OBJECTIVE =
Return the lines below word for word, leaving out the pictures.

GIVEN ENTRIES =
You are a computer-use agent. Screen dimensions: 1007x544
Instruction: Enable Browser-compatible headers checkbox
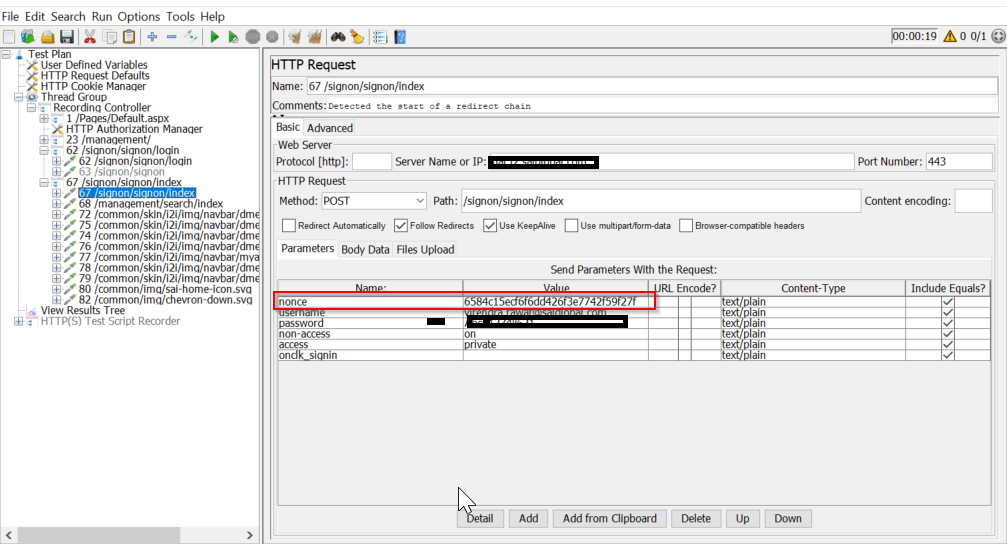click(685, 226)
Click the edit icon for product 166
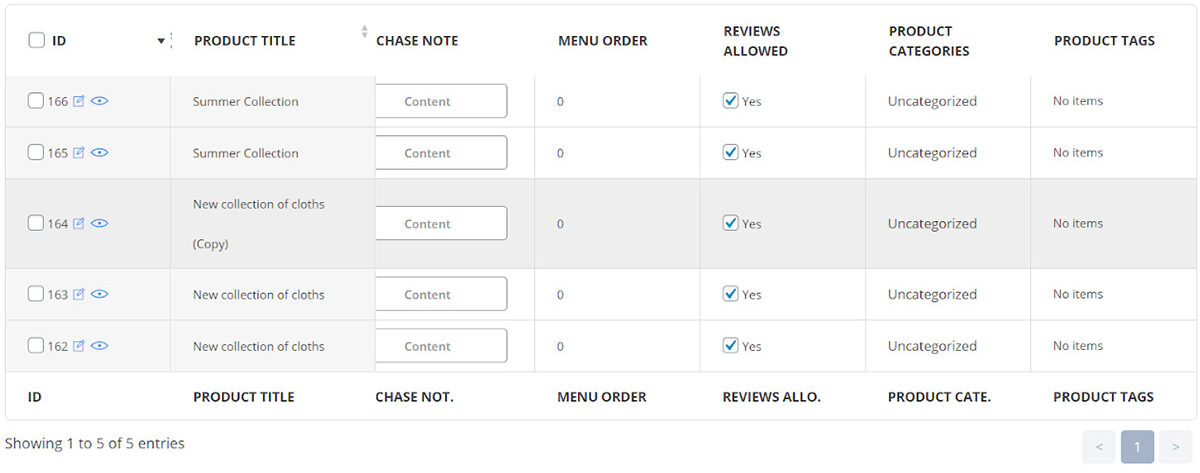 tap(79, 101)
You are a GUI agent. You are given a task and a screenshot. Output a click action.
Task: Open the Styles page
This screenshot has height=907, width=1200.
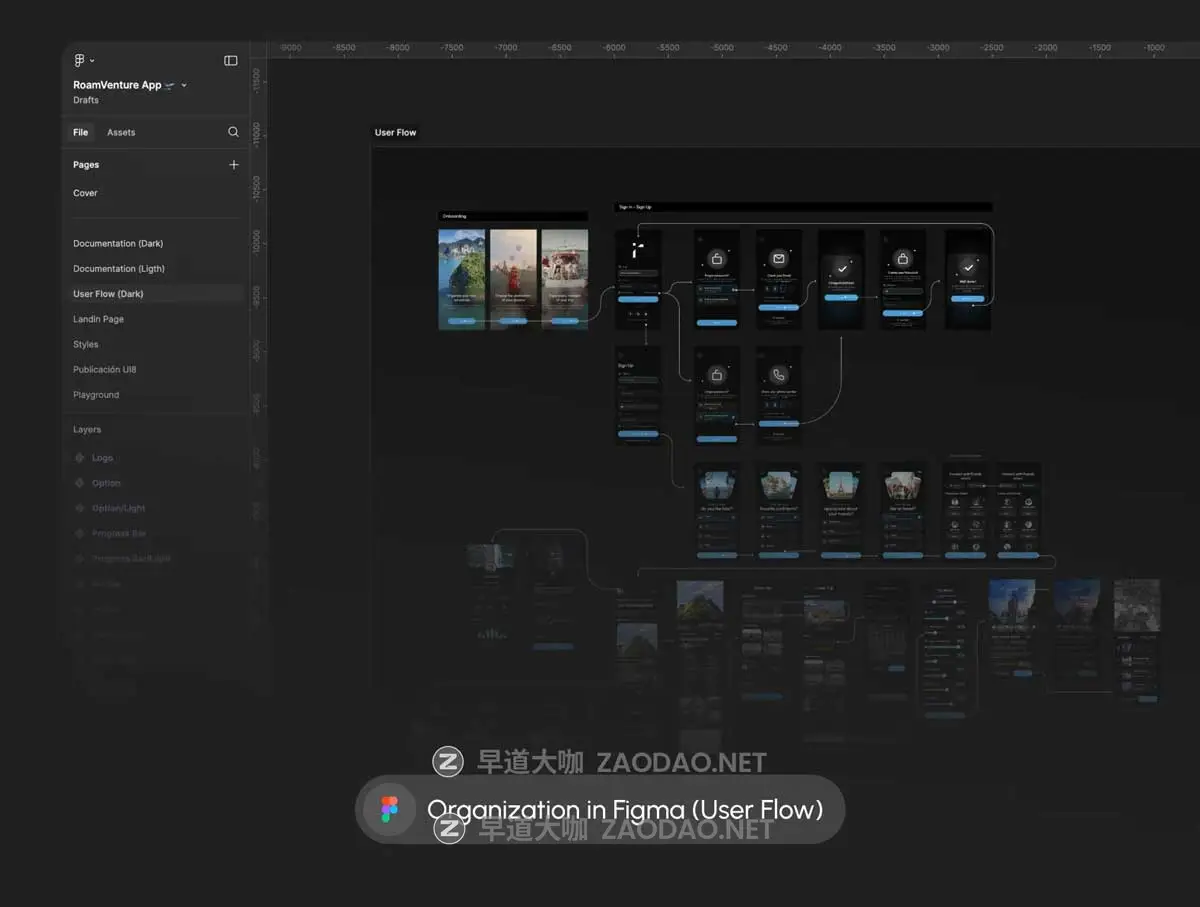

TASK RESULT =
You are a computer-use agent. Screen dimensions: 1007x544
Instruction: Enable Browser-compatible headers checkbox
click(685, 226)
Click the edit icon for product 166
 tap(79, 101)
You are a GUI agent. You are given a task and a screenshot. Output a click action.
Task: Open the Styles page
This screenshot has height=907, width=1200.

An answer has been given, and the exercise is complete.